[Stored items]
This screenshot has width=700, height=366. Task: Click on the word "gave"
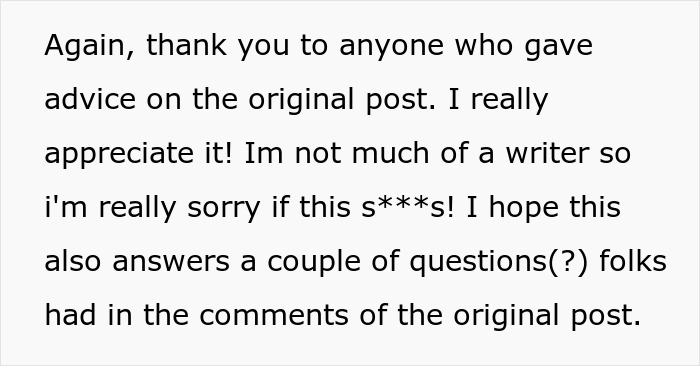558,47
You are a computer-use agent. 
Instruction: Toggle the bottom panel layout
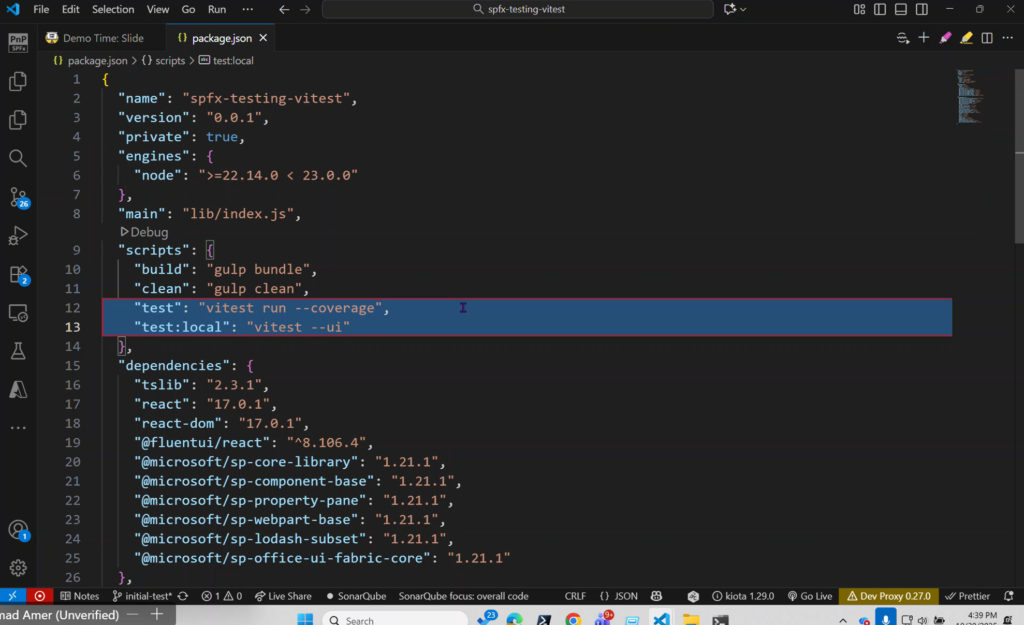[901, 9]
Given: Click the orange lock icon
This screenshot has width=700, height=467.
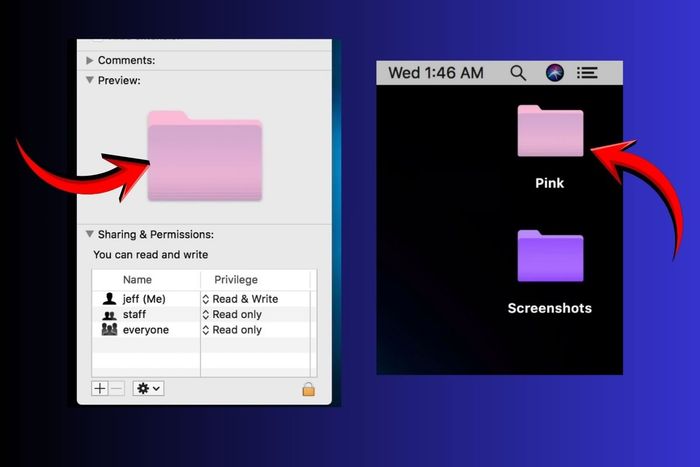Looking at the screenshot, I should click(x=308, y=389).
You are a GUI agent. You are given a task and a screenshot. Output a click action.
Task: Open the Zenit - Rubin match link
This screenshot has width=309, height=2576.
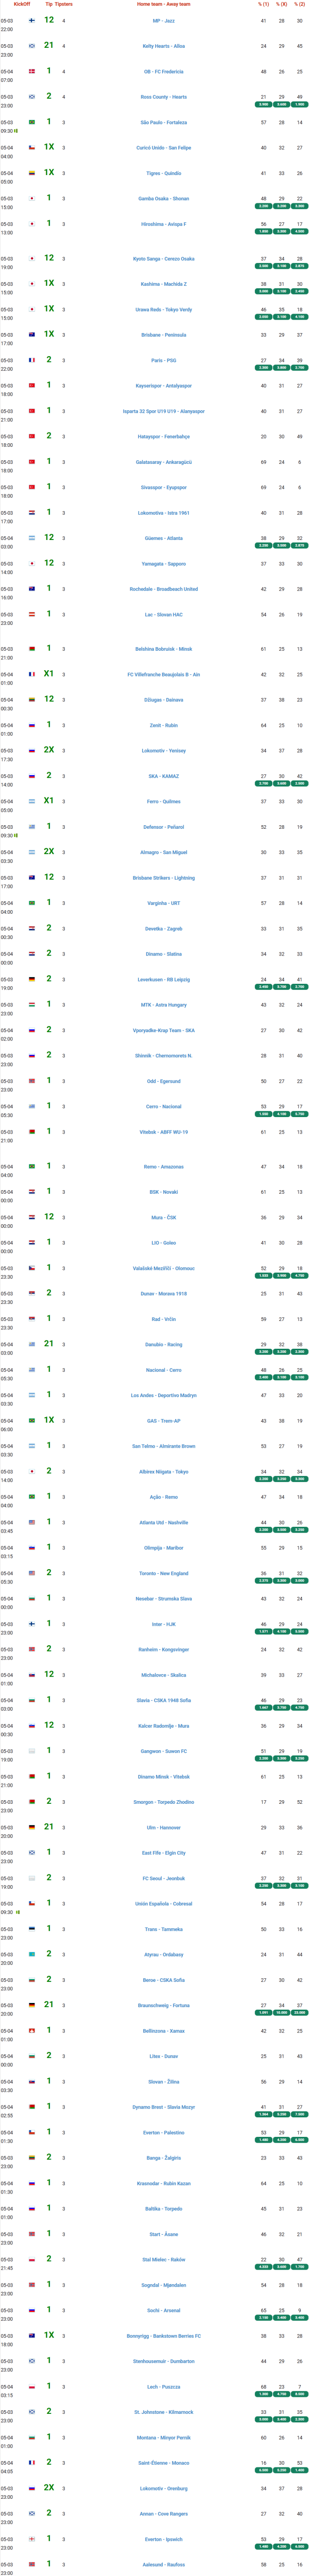(164, 725)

## What you are asked to do
Output each line of the records exactly. Any picture is skipped.

## Exercise answer
This screenshot has width=700, height=366. Task: Click on the word "gave"
558,47
You are a computer-use agent. 
Instruction: Toggle the bottom panel layout
[901, 9]
Given: Click the orange lock icon
This screenshot has width=700, height=467.
Looking at the screenshot, I should click(x=308, y=389).
You are a GUI agent. You are given a task and a screenshot. Output a click action.
Task: Open the Zenit - Rubin match link
This screenshot has width=309, height=2576.
(164, 725)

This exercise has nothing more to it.